3.1 In forward propagation, it is divided into linear forward and activation forward. In linear forward, z[l]=w[l]a[l−1]+b[l], where a[0]=x; in activation forward, a[l]=g (Z[l]). The values of W, B, z are stored during the period. Finally, the current loss is calculated.
3.2 In the reverse propagation, divided into activation backward and linear backward.
3.3 Update parameters.


The following figure shows a deep neural network of the L-layer, in which the L-1 hidden layer is used for the training steps and processes of the Relu activation function. </

Contact Us

The content source of this page is from Internet, which doesn't represent Alibaba Cloud's opinion; products and services mentioned on that page don't have any relationship with Alibaba Cloud. If the content of the page makes you feel confusing, please write us an email, we will handle the problem within 5 days after receiving your email.

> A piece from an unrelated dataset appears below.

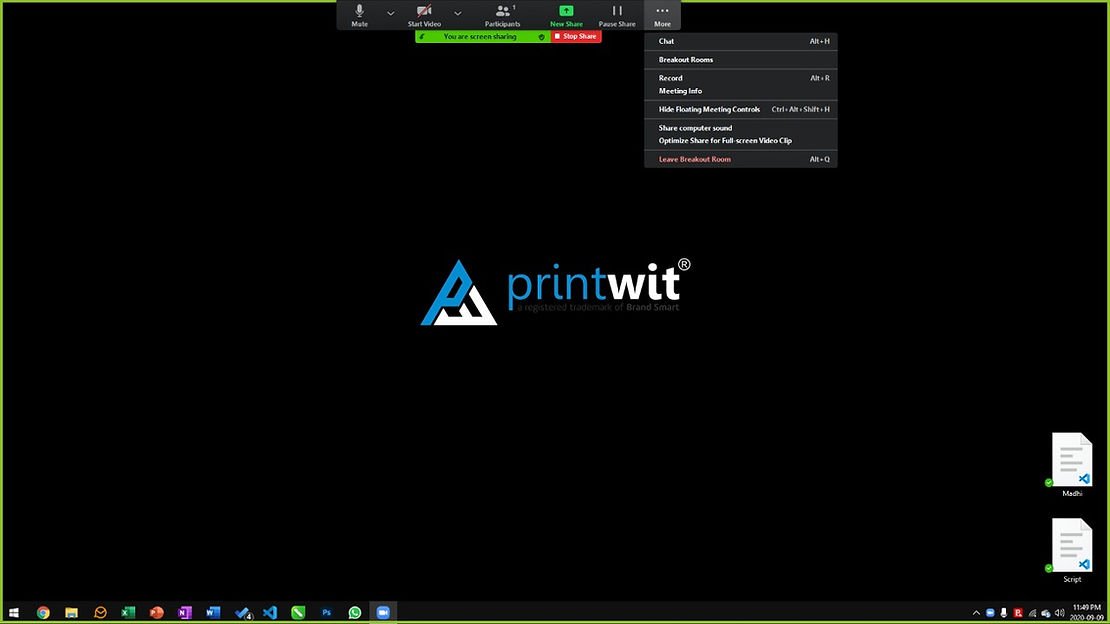Image resolution: width=1110 pixels, height=624 pixels.
Task: Open the Participants panel
Action: 502,14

If you find any instances of plagiarism from the community, please send an email to: info-contact@alibabacloud.com and provide relevant evidence. A staff member will contact you within 5 working days.

A Free Trial That Lets You Build Big!

Start building with 50+ products and up to 12 months usage for Elastic Compute Service

  • Sales Support

    1 on 1 presale consultation

  • After-Sales Support

    24/7 Technical Support 6 Free Tickets per Quarter Faster Response

  • Alibaba Cloud offers highly flexible support services tailored to meet your exact needs.